In the case of Greece, will the line in the sand cause some sudden downturn à la Lehman? Unlikely. Probably the contrary. Greece has been expected. A relief rally would be in order.

But as Mark Twain is said to have said “history does not repeat itself but it does rhyme.” In this case there won’t likely be a repeat of a stock-market collapse.

But there is another type of collapse going on right before our eyes – a social collapse of Greece. And that collapse is far more slow-motion, far harder to see the consequences of. Frankly, markets have always been uninterested in political and social risk. You can’t quantify it. It evolves too slowly. Markets get interested when political and social risk is really serious – and then it’s too late.

Greece is talking to Europe.

So how will this Greek social collapse  look to the Portuguese? To the Irish? To the Spanish? To Europe as a whole? To see the euro being saved, European banks being saved, a future united Europe being saved while Greek society unravels?

After all, it is not lost on anyone, except the most obtuse, that all the debt Greece piled on was piled on by those who were then in charge of Greece and by willing European banks and European countries who liked the fact that Greeks were buying German cars, French wines, etc.

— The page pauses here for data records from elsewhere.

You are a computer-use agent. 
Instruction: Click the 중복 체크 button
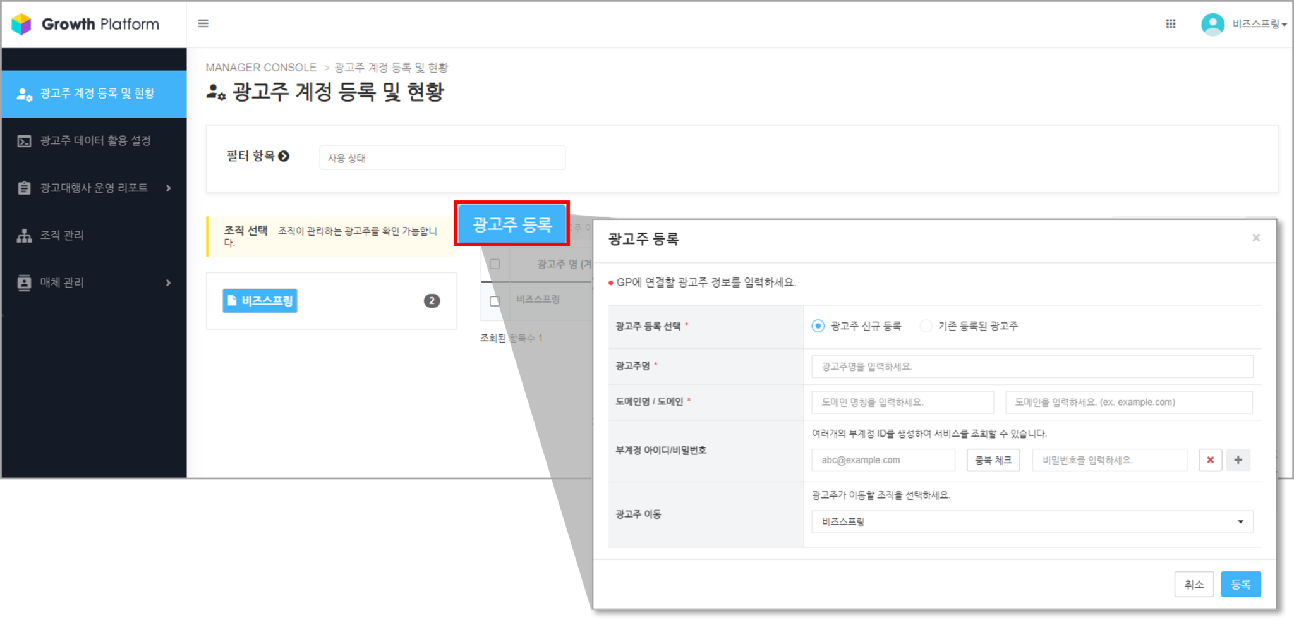[x=993, y=460]
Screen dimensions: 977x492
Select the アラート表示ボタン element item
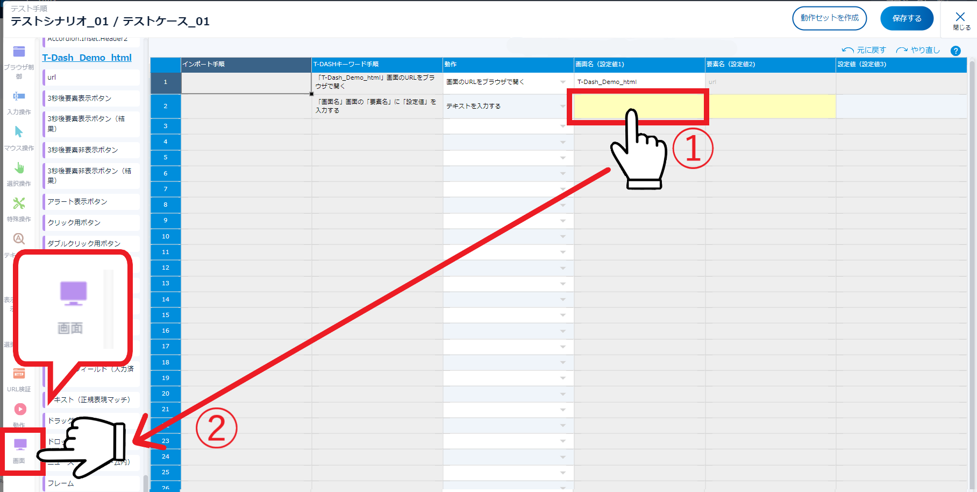click(78, 202)
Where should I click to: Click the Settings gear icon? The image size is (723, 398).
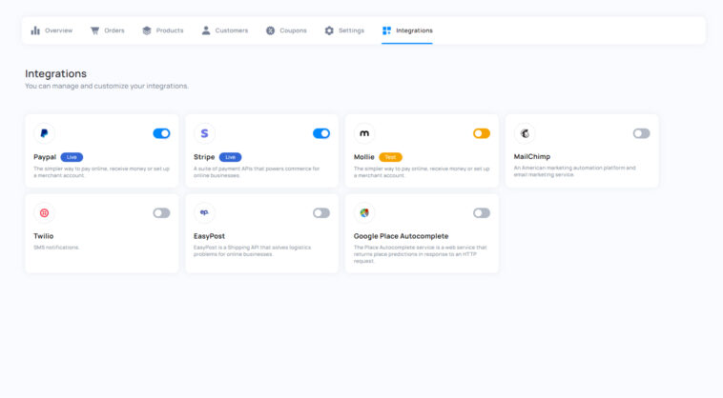[329, 30]
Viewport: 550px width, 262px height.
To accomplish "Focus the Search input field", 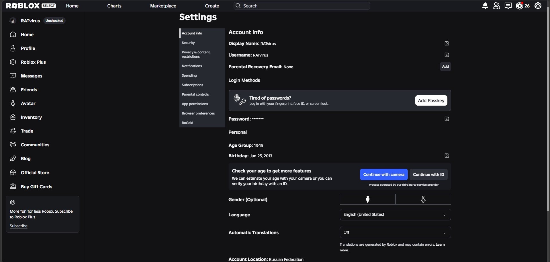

And it is not lost on anyone that those who will most suffer the consequences of this debt binge will not be those in charge of Greece today.

The movie most people are watching is “Good Germany. Bad Greece.” Next door is a much duller one – because it is being played in slow motion – cryptically entitled: “What Greece Is Saying to Europe.”

– John Allison

1 In the album “She’s So Unusual”, 1984.

2 The government did take over Fannie Mae and Freddie Mac over on September 6, 2008.

3 As reported by the Associated Press on September 5, 2008. The phrase came from an epilogue to the paperback edition of Greenspan’s memoir, The Age of Turbulence: Adventures in a New World, which was released on September 9.

4Zumbrun, Joshua. “Paulson’s Line in the Sand.” In a column called “Moral Hazards.” Forbes.  September 15, 2008.